■ **Work order**: The expected output is every entry, repeated exactly.

━━━━━━

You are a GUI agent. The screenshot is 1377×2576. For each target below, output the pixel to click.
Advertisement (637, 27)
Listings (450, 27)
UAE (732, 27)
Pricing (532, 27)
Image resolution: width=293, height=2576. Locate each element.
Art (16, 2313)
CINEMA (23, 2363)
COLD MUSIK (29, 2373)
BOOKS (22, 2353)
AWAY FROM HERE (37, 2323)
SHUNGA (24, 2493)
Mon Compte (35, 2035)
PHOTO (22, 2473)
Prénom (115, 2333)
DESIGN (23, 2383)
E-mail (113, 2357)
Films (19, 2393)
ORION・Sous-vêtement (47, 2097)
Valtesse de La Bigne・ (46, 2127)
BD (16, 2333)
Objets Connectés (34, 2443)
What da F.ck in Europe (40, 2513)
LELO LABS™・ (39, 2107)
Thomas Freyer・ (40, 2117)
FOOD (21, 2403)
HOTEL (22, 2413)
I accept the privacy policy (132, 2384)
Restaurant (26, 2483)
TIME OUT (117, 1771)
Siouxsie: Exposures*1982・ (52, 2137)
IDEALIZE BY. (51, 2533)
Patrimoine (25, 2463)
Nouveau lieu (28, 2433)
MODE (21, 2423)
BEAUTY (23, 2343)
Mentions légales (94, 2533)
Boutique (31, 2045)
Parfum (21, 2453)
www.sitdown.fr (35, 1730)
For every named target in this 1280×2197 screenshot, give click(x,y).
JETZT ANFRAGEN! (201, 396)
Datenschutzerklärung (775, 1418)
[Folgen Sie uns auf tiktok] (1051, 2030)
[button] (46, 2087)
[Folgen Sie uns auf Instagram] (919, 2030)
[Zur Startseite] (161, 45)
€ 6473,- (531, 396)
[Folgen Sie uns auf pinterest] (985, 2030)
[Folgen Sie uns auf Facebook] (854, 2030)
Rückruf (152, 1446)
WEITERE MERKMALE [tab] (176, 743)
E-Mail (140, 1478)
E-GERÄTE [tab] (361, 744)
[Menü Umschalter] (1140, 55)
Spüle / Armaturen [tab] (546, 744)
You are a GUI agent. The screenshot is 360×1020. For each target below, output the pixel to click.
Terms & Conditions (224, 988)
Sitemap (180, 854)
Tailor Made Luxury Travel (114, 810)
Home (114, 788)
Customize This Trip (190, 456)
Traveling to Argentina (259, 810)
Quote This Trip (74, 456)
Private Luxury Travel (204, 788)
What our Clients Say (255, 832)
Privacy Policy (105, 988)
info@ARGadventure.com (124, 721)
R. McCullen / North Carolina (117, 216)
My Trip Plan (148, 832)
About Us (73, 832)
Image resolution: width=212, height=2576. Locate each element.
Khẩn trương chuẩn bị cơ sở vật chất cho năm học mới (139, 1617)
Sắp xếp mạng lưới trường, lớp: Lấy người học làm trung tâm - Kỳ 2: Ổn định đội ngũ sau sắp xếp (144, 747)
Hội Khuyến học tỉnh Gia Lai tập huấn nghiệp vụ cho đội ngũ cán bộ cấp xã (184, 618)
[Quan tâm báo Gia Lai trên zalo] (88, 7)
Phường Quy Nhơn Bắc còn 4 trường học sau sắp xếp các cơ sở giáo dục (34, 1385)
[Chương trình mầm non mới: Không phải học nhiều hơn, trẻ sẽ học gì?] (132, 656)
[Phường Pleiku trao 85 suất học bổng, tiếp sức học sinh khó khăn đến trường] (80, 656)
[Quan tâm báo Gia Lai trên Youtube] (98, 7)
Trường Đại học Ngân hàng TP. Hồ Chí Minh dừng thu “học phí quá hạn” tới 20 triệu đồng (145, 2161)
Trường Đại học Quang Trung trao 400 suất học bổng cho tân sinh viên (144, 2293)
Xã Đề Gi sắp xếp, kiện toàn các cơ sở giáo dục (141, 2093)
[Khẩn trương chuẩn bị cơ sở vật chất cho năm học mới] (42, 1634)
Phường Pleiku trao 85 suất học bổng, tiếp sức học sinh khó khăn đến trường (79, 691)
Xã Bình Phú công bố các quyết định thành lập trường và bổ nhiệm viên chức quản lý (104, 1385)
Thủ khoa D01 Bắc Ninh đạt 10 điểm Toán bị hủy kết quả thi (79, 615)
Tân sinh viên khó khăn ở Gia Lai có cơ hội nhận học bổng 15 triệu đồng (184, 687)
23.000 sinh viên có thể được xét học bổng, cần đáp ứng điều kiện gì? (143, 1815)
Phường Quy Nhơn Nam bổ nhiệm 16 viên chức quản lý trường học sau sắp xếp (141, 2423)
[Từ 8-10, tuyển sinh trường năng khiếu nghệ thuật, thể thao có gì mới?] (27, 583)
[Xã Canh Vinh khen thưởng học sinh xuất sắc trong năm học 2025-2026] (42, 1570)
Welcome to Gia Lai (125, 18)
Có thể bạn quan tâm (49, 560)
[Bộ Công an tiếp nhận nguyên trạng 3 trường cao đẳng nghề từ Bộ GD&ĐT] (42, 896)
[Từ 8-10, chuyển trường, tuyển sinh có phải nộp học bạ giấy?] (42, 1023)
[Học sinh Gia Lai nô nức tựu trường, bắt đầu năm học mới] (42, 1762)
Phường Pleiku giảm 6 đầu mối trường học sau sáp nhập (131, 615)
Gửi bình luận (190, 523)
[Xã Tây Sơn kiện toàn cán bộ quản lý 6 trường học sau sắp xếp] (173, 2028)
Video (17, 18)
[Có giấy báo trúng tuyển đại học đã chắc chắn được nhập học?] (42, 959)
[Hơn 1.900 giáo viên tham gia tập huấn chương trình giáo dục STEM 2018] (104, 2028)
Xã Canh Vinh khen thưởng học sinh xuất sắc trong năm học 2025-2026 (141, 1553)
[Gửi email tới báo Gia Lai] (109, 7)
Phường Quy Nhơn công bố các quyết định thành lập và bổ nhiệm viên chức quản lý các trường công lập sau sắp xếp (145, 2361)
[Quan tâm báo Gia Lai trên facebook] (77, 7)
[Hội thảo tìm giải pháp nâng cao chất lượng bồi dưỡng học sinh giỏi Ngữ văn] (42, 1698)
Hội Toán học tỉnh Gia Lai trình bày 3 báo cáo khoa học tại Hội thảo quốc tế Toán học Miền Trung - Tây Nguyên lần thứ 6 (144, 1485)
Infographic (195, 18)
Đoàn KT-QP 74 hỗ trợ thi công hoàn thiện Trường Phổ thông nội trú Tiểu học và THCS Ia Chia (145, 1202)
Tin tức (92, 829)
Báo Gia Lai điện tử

━━━━━━

■ **Output**:
You are a GUI agent. The screenshot is 1377×2576. For each target below, output the pixel to click.
Advertisement (637, 27)
Listings (450, 27)
UAE (732, 27)
Pricing (532, 27)
Image resolution: width=293, height=2576. Locate each element.
Art (16, 2313)
CINEMA (23, 2363)
COLD MUSIK (29, 2373)
BOOKS (22, 2353)
AWAY FROM HERE (37, 2323)
SHUNGA (24, 2493)
Mon Compte (35, 2035)
PHOTO (22, 2473)
Prénom (115, 2333)
DESIGN (23, 2383)
E-mail (113, 2357)
Films (19, 2393)
ORION・Sous-vêtement (47, 2097)
Valtesse de La Bigne・ (46, 2127)
BD (16, 2333)
Objets Connectés (34, 2443)
What da F.ck in Europe (40, 2513)
LELO LABS™・ (39, 2107)
Thomas Freyer・ (40, 2117)
FOOD (21, 2403)
HOTEL (22, 2413)
I accept the privacy policy (132, 2384)
Restaurant (26, 2483)
TIME OUT (117, 1771)
Siouxsie: Exposures*1982・ (52, 2137)
IDEALIZE BY. (51, 2533)
Patrimoine (25, 2463)
Nouveau lieu (28, 2433)
MODE (21, 2423)
BEAUTY (23, 2343)
Mentions légales (94, 2533)
Boutique (31, 2045)
Parfum (21, 2453)
www.sitdown.fr (35, 1730)
For every named target in this 1280×2197 screenshot, give click(x,y).
JETZT ANFRAGEN! (201, 396)
Datenschutzerklärung (775, 1418)
[Folgen Sie uns auf tiktok] (1051, 2030)
[button] (46, 2087)
[Folgen Sie uns auf Instagram] (919, 2030)
[Zur Startseite] (161, 45)
€ 6473,- (531, 396)
[Folgen Sie uns auf pinterest] (985, 2030)
[Folgen Sie uns auf Facebook] (854, 2030)
Rückruf (152, 1446)
WEITERE MERKMALE [tab] (176, 743)
E-Mail (140, 1478)
E-GERÄTE [tab] (361, 744)
[Menü Umschalter] (1140, 55)
Spüle / Armaturen [tab] (546, 744)
You are a GUI agent. The screenshot is 360×1020. For each target below, output the pixel to click.
Terms & Conditions (224, 988)
Sitemap (180, 854)
Tailor Made Luxury Travel (114, 810)
Home (114, 788)
Customize This Trip (190, 456)
Traveling to Argentina (259, 810)
Quote This Trip (74, 456)
Private Luxury Travel (204, 788)
What our Clients Say (255, 832)
Privacy Policy (105, 988)
info@ARGadventure.com (124, 721)
R. McCullen / North Carolina (117, 216)
My Trip Plan (148, 832)
About Us (73, 832)
Image resolution: width=212, height=2576. Locate each element.
Khẩn trương chuẩn bị cơ sở vật chất cho năm học mới (139, 1617)
Sắp xếp mạng lưới trường, lớp: Lấy người học làm trung tâm - Kỳ 2: Ổn định đội ngũ sau sắp xếp (144, 747)
Hội Khuyến học tỉnh Gia Lai tập huấn nghiệp vụ cho đội ngũ cán bộ cấp xã (184, 618)
[Quan tâm báo Gia Lai trên zalo] (88, 7)
Phường Quy Nhơn Bắc còn 4 trường học sau sắp xếp các cơ sở giáo dục (34, 1385)
[Chương trình mầm non mới: Không phải học nhiều hơn, trẻ sẽ học gì?] (132, 656)
[Phường Pleiku trao 85 suất học bổng, tiếp sức học sinh khó khăn đến trường] (80, 656)
[Quan tâm báo Gia Lai trên Youtube] (98, 7)
Trường Đại học Ngân hàng TP. Hồ Chí Minh dừng thu “học phí quá hạn” tới 20 triệu đồng (145, 2161)
Trường Đại học Quang Trung trao 400 suất học bổng cho tân sinh viên (144, 2293)
Xã Đề Gi sắp xếp, kiện toàn các cơ sở giáo dục (141, 2093)
[Khẩn trương chuẩn bị cơ sở vật chất cho năm học mới] (42, 1634)
Phường Pleiku trao 85 suất học bổng, tiếp sức học sinh khó khăn đến trường (79, 691)
Xã Bình Phú công bố các quyết định thành lập trường và bổ nhiệm viên chức quản lý (104, 1385)
Thủ khoa D01 Bắc Ninh đạt 10 điểm Toán bị hủy kết quả thi (79, 615)
Tân sinh viên khó khăn ở Gia Lai có cơ hội nhận học bổng 15 triệu đồng (184, 687)
23.000 sinh viên có thể được xét học bổng, cần đáp ứng điều kiện gì? (143, 1815)
Phường Quy Nhơn Nam bổ nhiệm 16 viên chức quản lý trường học sau sắp xếp (141, 2423)
[Từ 8-10, tuyển sinh trường năng khiếu nghệ thuật, thể thao có gì mới?] (27, 583)
[Xã Canh Vinh khen thưởng học sinh xuất sắc trong năm học 2025-2026] (42, 1570)
Welcome to Gia Lai (125, 18)
Có thể bạn quan tâm (49, 560)
[Bộ Công an tiếp nhận nguyên trạng 3 trường cao đẳng nghề từ Bộ GD&ĐT] (42, 896)
[Từ 8-10, chuyển trường, tuyển sinh có phải nộp học bạ giấy?] (42, 1023)
[Học sinh Gia Lai nô nức tựu trường, bắt đầu năm học mới] (42, 1762)
Phường Pleiku giảm 6 đầu mối trường học sau sáp nhập (131, 615)
Gửi bình luận (190, 523)
[Xã Tây Sơn kiện toàn cán bộ quản lý 6 trường học sau sắp xếp] (173, 2028)
Video (17, 18)
[Có giấy báo trúng tuyển đại học đã chắc chắn được nhập học?] (42, 959)
[Hơn 1.900 giáo viên tham gia tập huấn chương trình giáo dục STEM 2018] (104, 2028)
Xã Canh Vinh khen thưởng học sinh xuất sắc trong năm học 2025-2026 (141, 1553)
[Gửi email tới báo Gia Lai] (109, 7)
Phường Quy Nhơn công bố các quyết định thành lập và bổ nhiệm viên chức quản lý các trường công lập sau sắp xếp (145, 2361)
[Quan tâm báo Gia Lai trên facebook] (77, 7)
[Hội thảo tìm giải pháp nâng cao chất lượng bồi dưỡng học sinh giỏi Ngữ văn] (42, 1698)
Hội Toán học tỉnh Gia Lai trình bày 3 báo cáo khoa học tại Hội thảo quốc tế Toán học Miền Trung - Tây Nguyên lần thứ 6 (144, 1485)
Infographic (195, 18)
Đoàn KT-QP 74 hỗ trợ thi công hoàn thiện Trường Phổ thông nội trú Tiểu học và THCS Ia Chia (145, 1202)
Tin tức (92, 829)
Báo Gia Lai điện tử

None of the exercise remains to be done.